**WHAT IS NEEDED**
Nothing but the data below, returned exactly, should appear in the answer.

=== THE DATA ===

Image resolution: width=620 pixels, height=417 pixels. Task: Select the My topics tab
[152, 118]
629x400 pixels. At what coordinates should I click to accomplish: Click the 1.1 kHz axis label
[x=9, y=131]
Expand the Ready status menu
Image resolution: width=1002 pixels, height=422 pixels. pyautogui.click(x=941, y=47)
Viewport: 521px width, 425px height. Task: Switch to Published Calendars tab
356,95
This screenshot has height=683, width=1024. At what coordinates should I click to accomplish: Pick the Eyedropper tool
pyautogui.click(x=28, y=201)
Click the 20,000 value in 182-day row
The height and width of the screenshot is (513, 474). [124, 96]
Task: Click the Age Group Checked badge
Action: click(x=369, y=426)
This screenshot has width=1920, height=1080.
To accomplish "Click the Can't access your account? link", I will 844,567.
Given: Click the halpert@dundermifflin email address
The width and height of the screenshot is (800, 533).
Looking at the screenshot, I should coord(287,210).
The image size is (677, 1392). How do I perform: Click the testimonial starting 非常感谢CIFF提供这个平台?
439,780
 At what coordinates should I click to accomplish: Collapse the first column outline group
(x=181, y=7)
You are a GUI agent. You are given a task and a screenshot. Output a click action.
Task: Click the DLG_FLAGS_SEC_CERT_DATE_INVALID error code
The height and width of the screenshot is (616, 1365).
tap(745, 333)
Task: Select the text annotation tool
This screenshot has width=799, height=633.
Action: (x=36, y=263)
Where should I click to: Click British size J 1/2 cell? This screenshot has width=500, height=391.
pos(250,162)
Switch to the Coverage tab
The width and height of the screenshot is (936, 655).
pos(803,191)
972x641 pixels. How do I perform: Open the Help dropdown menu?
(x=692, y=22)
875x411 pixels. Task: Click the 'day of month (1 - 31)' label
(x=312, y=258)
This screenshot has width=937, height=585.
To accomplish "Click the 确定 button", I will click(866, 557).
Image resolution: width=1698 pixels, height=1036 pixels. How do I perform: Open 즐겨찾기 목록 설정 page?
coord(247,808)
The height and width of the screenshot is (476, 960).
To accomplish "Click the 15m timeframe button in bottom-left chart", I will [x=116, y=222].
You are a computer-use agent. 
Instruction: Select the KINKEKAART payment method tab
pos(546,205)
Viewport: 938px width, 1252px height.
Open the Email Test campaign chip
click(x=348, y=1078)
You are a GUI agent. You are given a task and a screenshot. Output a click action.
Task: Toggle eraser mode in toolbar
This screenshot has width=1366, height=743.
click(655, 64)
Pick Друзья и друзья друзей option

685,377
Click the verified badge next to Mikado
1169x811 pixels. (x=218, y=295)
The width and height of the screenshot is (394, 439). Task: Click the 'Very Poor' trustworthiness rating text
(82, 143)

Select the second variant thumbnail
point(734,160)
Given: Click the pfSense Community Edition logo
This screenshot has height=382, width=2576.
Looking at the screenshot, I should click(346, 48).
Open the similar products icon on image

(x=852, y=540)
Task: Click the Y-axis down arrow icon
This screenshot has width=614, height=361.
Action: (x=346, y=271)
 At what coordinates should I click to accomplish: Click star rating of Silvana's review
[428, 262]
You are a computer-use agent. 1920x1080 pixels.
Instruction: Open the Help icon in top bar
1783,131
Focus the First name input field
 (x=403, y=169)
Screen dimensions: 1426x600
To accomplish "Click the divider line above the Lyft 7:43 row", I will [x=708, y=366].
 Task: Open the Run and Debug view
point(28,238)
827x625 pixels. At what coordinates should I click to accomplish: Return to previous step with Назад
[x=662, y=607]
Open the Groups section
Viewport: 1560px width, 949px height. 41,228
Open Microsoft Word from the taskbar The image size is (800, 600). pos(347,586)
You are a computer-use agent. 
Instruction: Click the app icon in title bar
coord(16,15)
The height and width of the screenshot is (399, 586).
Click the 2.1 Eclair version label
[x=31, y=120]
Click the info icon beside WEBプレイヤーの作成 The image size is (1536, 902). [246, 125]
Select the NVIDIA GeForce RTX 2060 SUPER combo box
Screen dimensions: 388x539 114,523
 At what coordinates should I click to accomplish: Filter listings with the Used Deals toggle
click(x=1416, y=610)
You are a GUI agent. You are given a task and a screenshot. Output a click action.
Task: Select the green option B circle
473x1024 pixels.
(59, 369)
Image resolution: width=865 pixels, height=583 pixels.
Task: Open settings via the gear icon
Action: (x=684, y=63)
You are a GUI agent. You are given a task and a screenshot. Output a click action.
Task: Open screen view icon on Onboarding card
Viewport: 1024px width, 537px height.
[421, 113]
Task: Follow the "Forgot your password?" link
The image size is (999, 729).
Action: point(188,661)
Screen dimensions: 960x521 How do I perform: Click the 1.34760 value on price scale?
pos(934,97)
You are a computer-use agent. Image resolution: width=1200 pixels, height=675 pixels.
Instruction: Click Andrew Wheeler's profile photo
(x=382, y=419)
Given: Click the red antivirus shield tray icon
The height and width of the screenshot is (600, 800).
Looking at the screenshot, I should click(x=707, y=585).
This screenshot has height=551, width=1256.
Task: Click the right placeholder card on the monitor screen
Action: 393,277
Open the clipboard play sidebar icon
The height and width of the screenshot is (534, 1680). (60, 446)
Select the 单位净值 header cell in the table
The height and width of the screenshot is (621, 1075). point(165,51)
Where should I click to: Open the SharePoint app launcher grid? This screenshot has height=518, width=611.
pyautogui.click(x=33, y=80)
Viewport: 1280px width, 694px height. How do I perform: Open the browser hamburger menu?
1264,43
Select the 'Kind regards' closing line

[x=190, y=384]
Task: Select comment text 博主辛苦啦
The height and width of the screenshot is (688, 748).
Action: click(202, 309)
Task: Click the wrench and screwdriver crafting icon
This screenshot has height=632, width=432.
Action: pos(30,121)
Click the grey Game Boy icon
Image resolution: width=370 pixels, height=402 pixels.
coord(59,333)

===

**COMPLETED TASK**
Image resolution: width=620 pixels, height=417 pixels. Task: Select the My topics tab
[152, 118]
629x400 pixels. At what coordinates should I click to accomplish: Click the 1.1 kHz axis label
[x=9, y=131]
Expand the Ready status menu
Image resolution: width=1002 pixels, height=422 pixels. pyautogui.click(x=941, y=47)
Viewport: 521px width, 425px height. Task: Switch to Published Calendars tab
356,95
This screenshot has height=683, width=1024. At what coordinates should I click to accomplish: Pick the Eyedropper tool
pyautogui.click(x=28, y=201)
Click the 20,000 value in 182-day row
The height and width of the screenshot is (513, 474). [124, 96]
Task: Click the Age Group Checked badge
Action: click(x=369, y=426)
This screenshot has width=1920, height=1080.
To accomplish "Click the Can't access your account? link", I will 844,567.
Given: Click the halpert@dundermifflin email address
The width and height of the screenshot is (800, 533).
Looking at the screenshot, I should coord(287,210).
The image size is (677, 1392). How do I perform: Click the testimonial starting 非常感谢CIFF提供这个平台?
439,780
 At what coordinates should I click to accomplish: Collapse the first column outline group
(x=181, y=7)
You are a GUI agent. You are given a task and a screenshot. Output a click action.
Task: Click the DLG_FLAGS_SEC_CERT_DATE_INVALID error code
The height and width of the screenshot is (616, 1365).
tap(745, 333)
Task: Select the text annotation tool
This screenshot has width=799, height=633.
Action: (x=36, y=263)
Where should I click to: Click British size J 1/2 cell? This screenshot has width=500, height=391.
pos(250,162)
Switch to the Coverage tab
The width and height of the screenshot is (936, 655).
pos(803,191)
972x641 pixels. How do I perform: Open the Help dropdown menu?
(x=692, y=22)
875x411 pixels. Task: Click the 'day of month (1 - 31)' label
(x=312, y=258)
This screenshot has width=937, height=585.
To accomplish "Click the 确定 button", I will click(866, 557).
Image resolution: width=1698 pixels, height=1036 pixels. How do I perform: Open 즐겨찾기 목록 설정 page?
coord(247,808)
The height and width of the screenshot is (476, 960).
To accomplish "Click the 15m timeframe button in bottom-left chart", I will [x=116, y=222].
You are a computer-use agent. 
Instruction: Select the KINKEKAART payment method tab
pos(546,205)
Viewport: 938px width, 1252px height.
Open the Email Test campaign chip
click(x=348, y=1078)
You are a GUI agent. You are given a task and a screenshot. Output a click action.
Task: Toggle eraser mode in toolbar
This screenshot has width=1366, height=743.
click(655, 64)
Pick Друзья и друзья друзей option

685,377
Click the verified badge next to Mikado
1169x811 pixels. (x=218, y=295)
The width and height of the screenshot is (394, 439). Task: Click the 'Very Poor' trustworthiness rating text
(82, 143)

Select the second variant thumbnail
point(734,160)
Given: Click the pfSense Community Edition logo
This screenshot has height=382, width=2576.
Looking at the screenshot, I should click(346, 48).
Open the similar products icon on image

(x=852, y=540)
Task: Click the Y-axis down arrow icon
This screenshot has width=614, height=361.
Action: (x=346, y=271)
 At what coordinates should I click to accomplish: Click star rating of Silvana's review
[428, 262]
You are a computer-use agent. 1920x1080 pixels.
Instruction: Open the Help icon in top bar
1783,131
Focus the First name input field
 (x=403, y=169)
Screen dimensions: 1426x600
To accomplish "Click the divider line above the Lyft 7:43 row", I will [x=708, y=366].
 Task: Open the Run and Debug view
point(28,238)
827x625 pixels. At what coordinates should I click to accomplish: Return to previous step with Назад
[x=662, y=607]
Open the Groups section
Viewport: 1560px width, 949px height. 41,228
Open Microsoft Word from the taskbar The image size is (800, 600). pos(347,586)
You are a computer-use agent. 
Instruction: Click the app icon in title bar
coord(16,15)
The height and width of the screenshot is (399, 586).
Click the 2.1 Eclair version label
[x=31, y=120]
Click the info icon beside WEBプレイヤーの作成 The image size is (1536, 902). [246, 125]
Select the NVIDIA GeForce RTX 2060 SUPER combo box
Screen dimensions: 388x539 114,523
 At what coordinates should I click to accomplish: Filter listings with the Used Deals toggle
click(x=1416, y=610)
You are a GUI agent. You are given a task and a screenshot. Output a click action.
Task: Select the green option B circle
473x1024 pixels.
(59, 369)
Image resolution: width=865 pixels, height=583 pixels.
Task: Open settings via the gear icon
Action: (x=684, y=63)
You are a GUI agent. You are given a task and a screenshot. Output a click action.
Task: Open screen view icon on Onboarding card
Viewport: 1024px width, 537px height.
[421, 113]
Task: Follow the "Forgot your password?" link
The image size is (999, 729).
Action: point(188,661)
Screen dimensions: 960x521 How do I perform: Click the 1.34760 value on price scale?
pos(934,97)
You are a computer-use agent. Image resolution: width=1200 pixels, height=675 pixels.
Instruction: Click Andrew Wheeler's profile photo
(x=382, y=419)
Given: Click the red antivirus shield tray icon
The height and width of the screenshot is (600, 800).
Looking at the screenshot, I should click(x=707, y=585).
This screenshot has height=551, width=1256.
Task: Click the right placeholder card on the monitor screen
Action: 393,277
Open the clipboard play sidebar icon
The height and width of the screenshot is (534, 1680). (60, 446)
Select the 单位净值 header cell in the table
The height and width of the screenshot is (621, 1075). point(165,51)
Where should I click to: Open the SharePoint app launcher grid? This screenshot has height=518, width=611.
pyautogui.click(x=33, y=80)
Viewport: 1280px width, 694px height. How do I perform: Open the browser hamburger menu?
1264,43
Select the 'Kind regards' closing line

[x=190, y=384]
Task: Select comment text 博主辛苦啦
The height and width of the screenshot is (688, 748).
Action: click(202, 309)
Task: Click the wrench and screwdriver crafting icon
This screenshot has height=632, width=432.
Action: pos(30,121)
Click the grey Game Boy icon
Image resolution: width=370 pixels, height=402 pixels.
coord(59,333)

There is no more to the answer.